Does consolidating 400+ AI models into one subscription actually change your procurement process?

Our finance team is currently managing subscriptions to three different AI providers—OpenAI for general tasks, Anthropic for specific use cases, and a couple of smaller services we barely use anymore. Each one has its own contract, its own billing cycle, its own usage tracking.

I keep hearing about platforms that let you access 400+ AI models through a single subscription. On the surface, it sounds like a massive procurement simplification. One contract, one price, done.

But I’m skeptical about whether that actually simplifies anything or just shifts complexity around. Does centralization actually reduce your vendor management overhead? What about compliance and security review—do you end up doing that work differently? And from a practical standpoint, do you actually use all 400 models, or do you find yourself defaulting to 3-4 you know well?

I’m trying to build a business case for consolidation, but I need to understand what procurement and compliance actually look like on the receiving end. What’s changed for you when you went from managing multiple AI subscriptions to a unified model?

We went through exactly this transition about a year ago.

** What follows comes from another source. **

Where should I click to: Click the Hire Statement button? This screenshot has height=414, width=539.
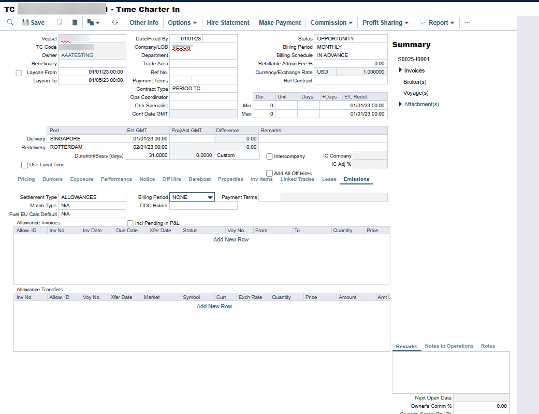(228, 22)
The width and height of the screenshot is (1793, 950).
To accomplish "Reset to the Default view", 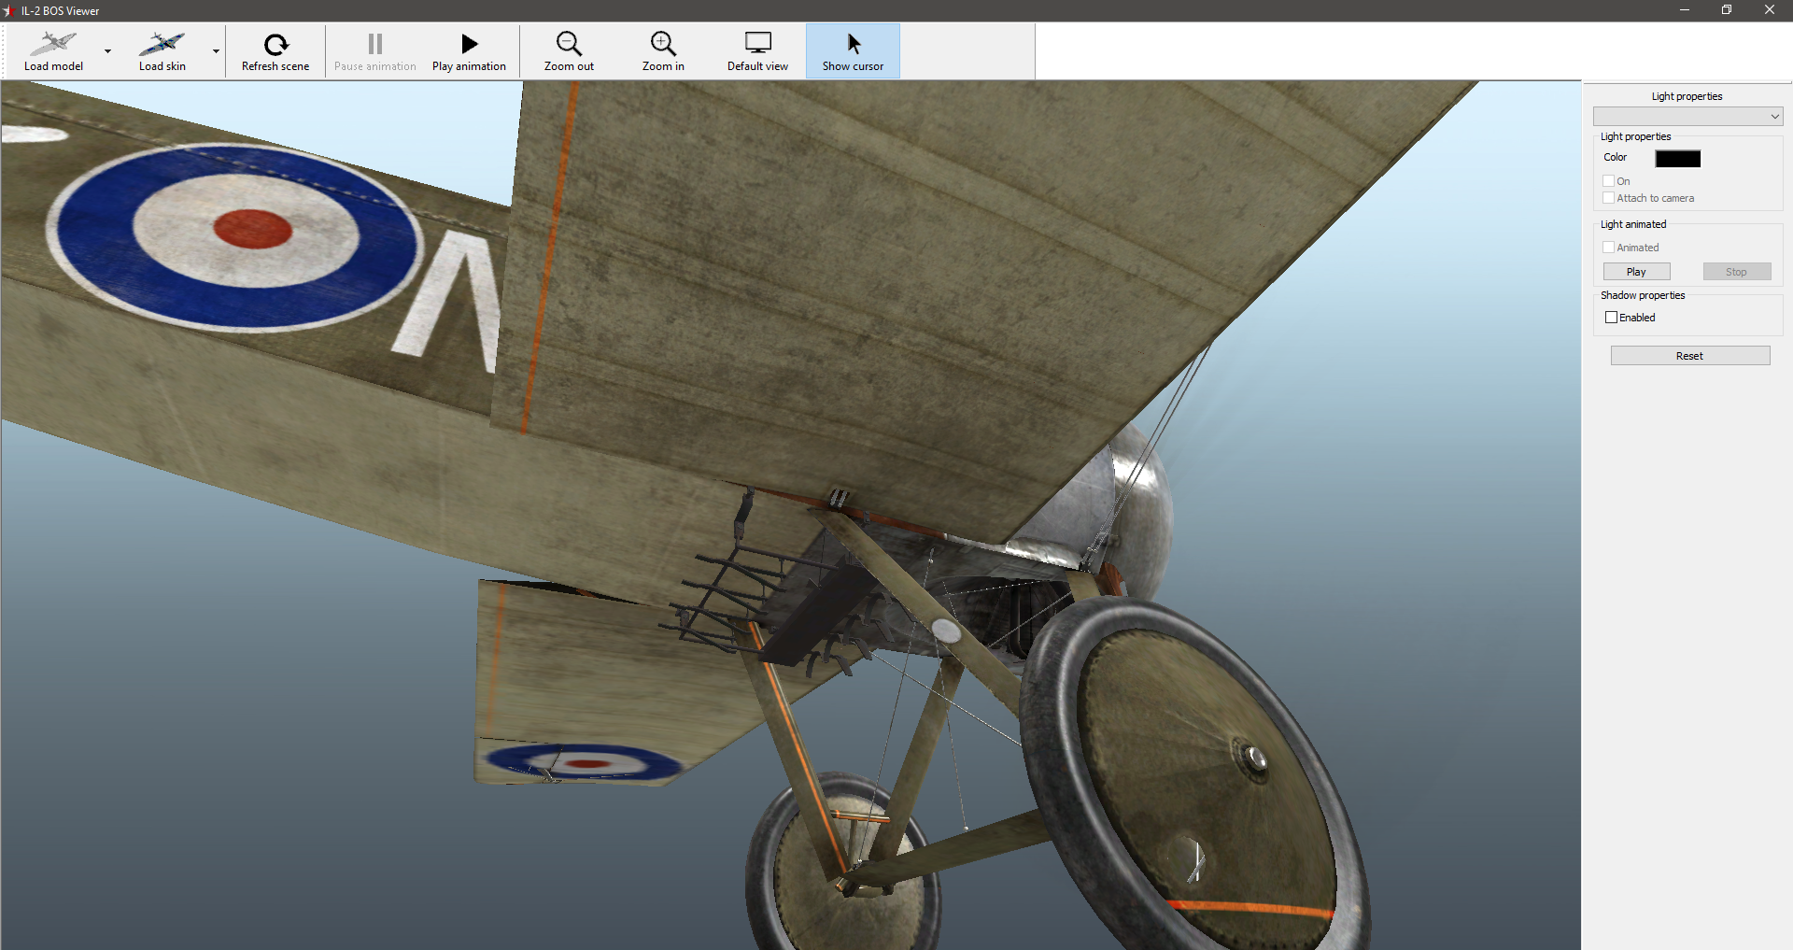I will [757, 51].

Had OpenAI, Anthropic, and a custom Cohere setup. The consolidation actually did simplify some things, but not all the ways I expected.

Procurement: Yes, one contract is easier than three. But we still had to do security reviews, run the same risk assessments we’d done before. The difference is you do it once instead of three times, so there’s real time saved there. For our finance team, one invoice is obviously better than three, and tracking usage got simpler.

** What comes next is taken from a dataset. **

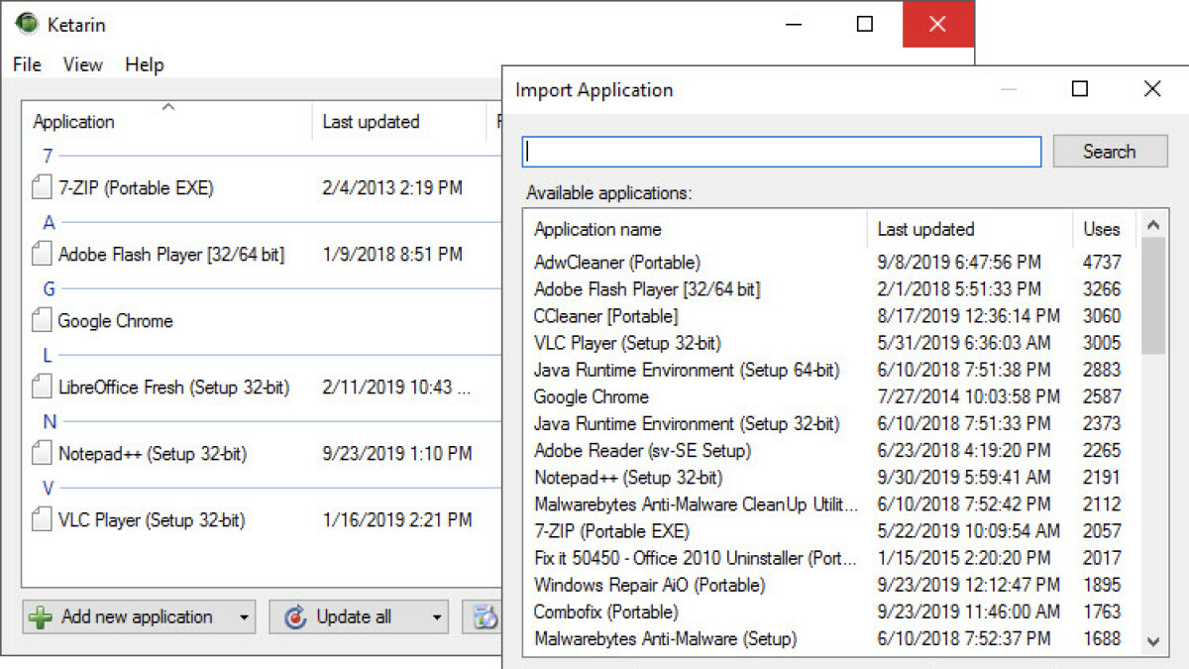The image size is (1189, 669).
Task: Click the file icon beside 7-ZIP (Portable EXE)
Action: pyautogui.click(x=41, y=187)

What surprised me is we didn’t actually use all the models. We ended up with a standard set—maybe 5-6 that covered our main use cases—and experimented with the rest occasionally. So the “access to 400 models” part was nice for occasional exploration, but day-to-day, we were creatures of habit.

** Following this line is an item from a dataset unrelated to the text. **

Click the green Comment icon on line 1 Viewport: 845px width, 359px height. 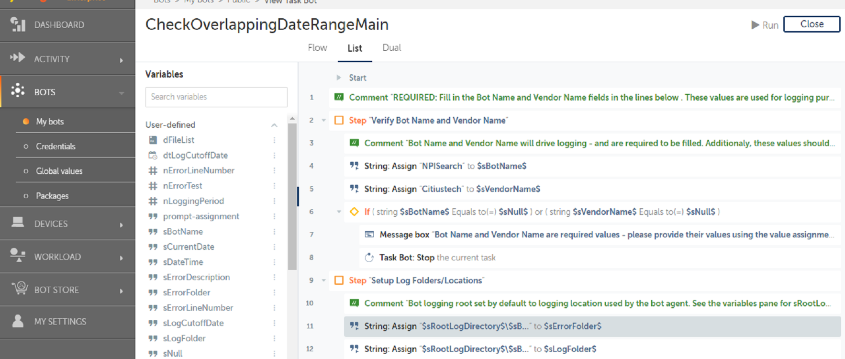pos(339,97)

Compliance-wise, having all your AI access through one vendor actually made governance easier. Audit trails are centralized. Token usage is tracked in one place. That’s where we saw the biggest operational win.

For your CFO pitch: focus on the operational simplification—one contract, consolidated billing, centralized compliance tracking. The “400 models available” is nice, but the real value is managing fewer relationships.

Consolidating to a single AI subscription does streamline procurement and vendor management. Instead of managing three separate contracts with different renewal dates and terms, you’re managing one relationship. That reduces administrative overhead significantly. Compliance and security review happens once instead of three times, which also saves time.

From an operational perspective, having centralized usage tracking across all your AI needs makes it easier to optimize costs. You can see all your token consumption in one place, identify which models are being used most, and make data-driven decisions about which tools your teams actually depend on.

The 400+ models available is real optionality for experimentation, but teams typically settle on 3-5 core models for production workloads. The value isn’t in using all of them—it’s in having the flexibility to test and switch without managing new vendor relationships.

Single subscriptions consolidate vendor management, procurement cycles, and compliance reviews into one process. The operational value is measurable: reduced contract negotiation time, simplified billing reconciliation, centralized audit trails, and easier governance enforcement. While access to hundreds of models is available, most teams deploy 3-5 core models for primary workloads. The real benefit is standardization and operational efficiency, not model diversity.

One subscription beats three for procurement and compliance. You’ll use 3-5 models mainly, but consolidated tracking and governance saves real time.

Consolidation reduces vendor overhead, simplifies compliance, cuts billing complexity. Real win.

We made this move and it absolutely changed how we think about procurement. Instead of having OpenAI, Anthropic, and a couple other services to manage, we’re working with one provider. One contract, one security review cycle, one set of terms to negotiate.

What this actually translates to day-to-day: you’re not choosing models based on vendor lock-in or contract negotiation complexity anymore. You’re choosing based on what works best for the task. We default to maybe 4-5 core models for production work, but we can experiment with others without any friction.

For compliance and audit purposes, having everything from one endpoint makes governance so much cleaner. All your token usage is tracked centrally. All your access logs are in one place. When an auditor asks about AI usage, you’re pulling from one report instead of synthesizing data from three different vendors.

The financial case is straightforward: one invoice, cleaner reconciliation, no juggling of different billing cycles. For your CFO and legal team, frame it as reduced vendor risk and simplified due diligence. That’s what actually moves the needle on these decisions.